Record list
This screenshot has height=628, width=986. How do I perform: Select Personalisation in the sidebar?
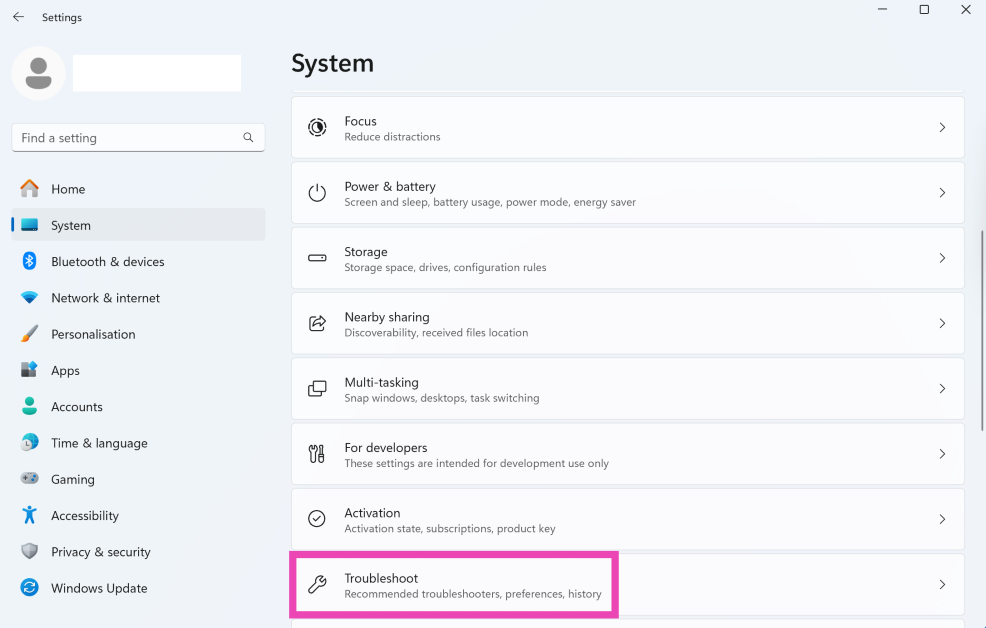coord(93,335)
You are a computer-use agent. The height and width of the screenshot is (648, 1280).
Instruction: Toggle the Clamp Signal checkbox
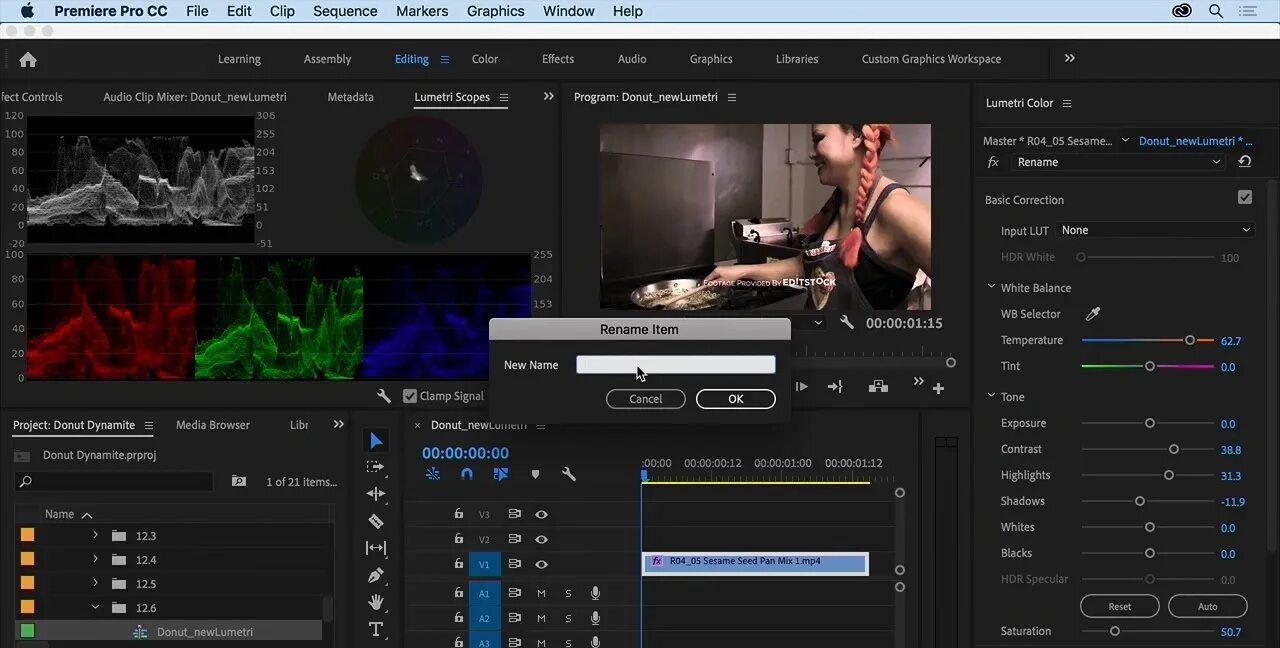click(410, 396)
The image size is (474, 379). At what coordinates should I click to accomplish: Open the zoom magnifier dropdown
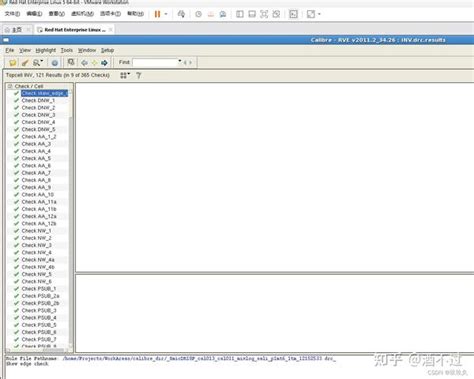coord(38,63)
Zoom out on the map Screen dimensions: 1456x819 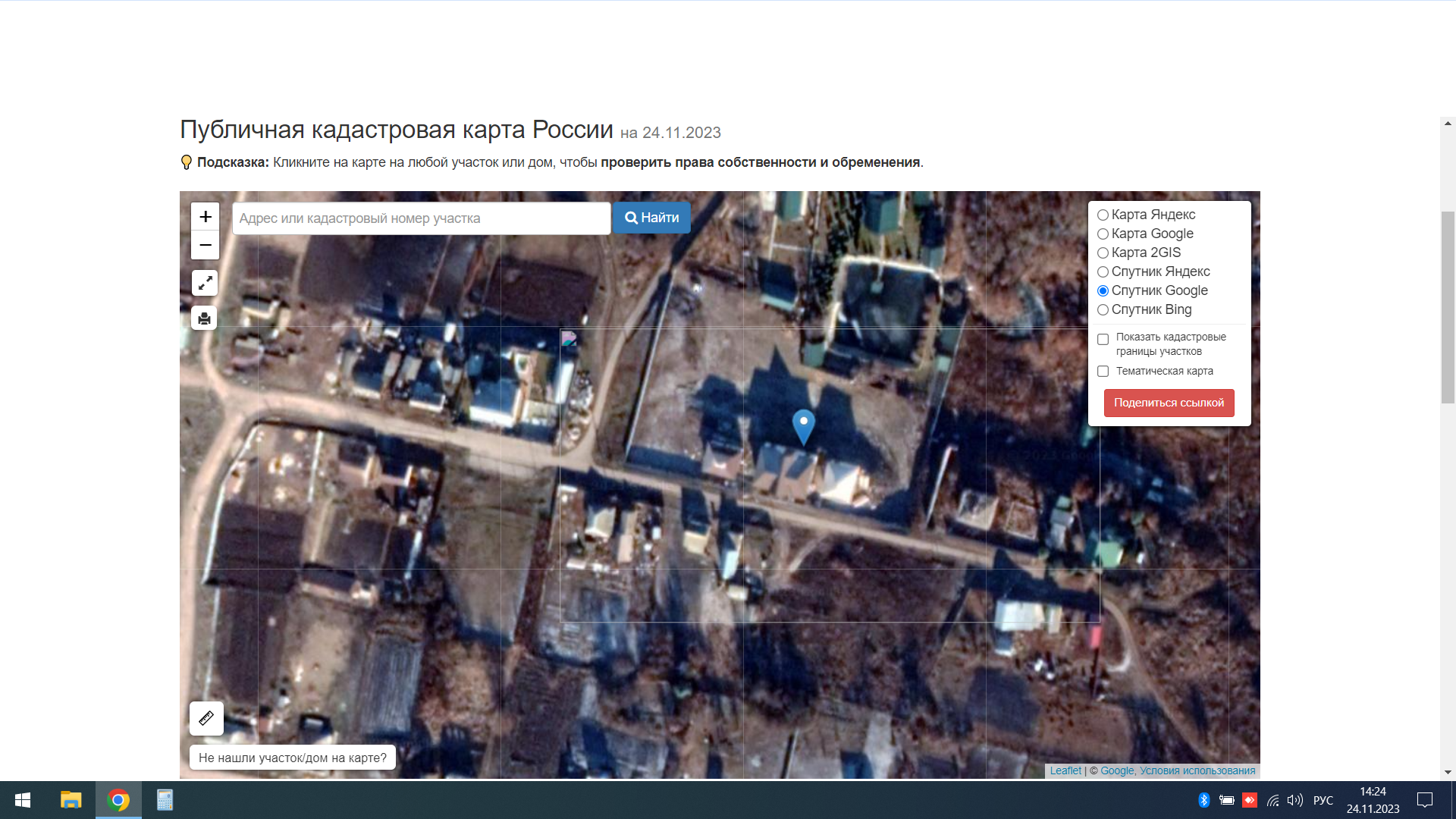205,245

Instructions to follow
Copy each line of the records that contains the string "width". Treat uppercase and lowercase letters as different.

Output below
This screenshot has height=628, width=986. How do I perform: Select Personalisation in the sidebar?
You are a computer-use agent. The height and width of the screenshot is (648, 1280).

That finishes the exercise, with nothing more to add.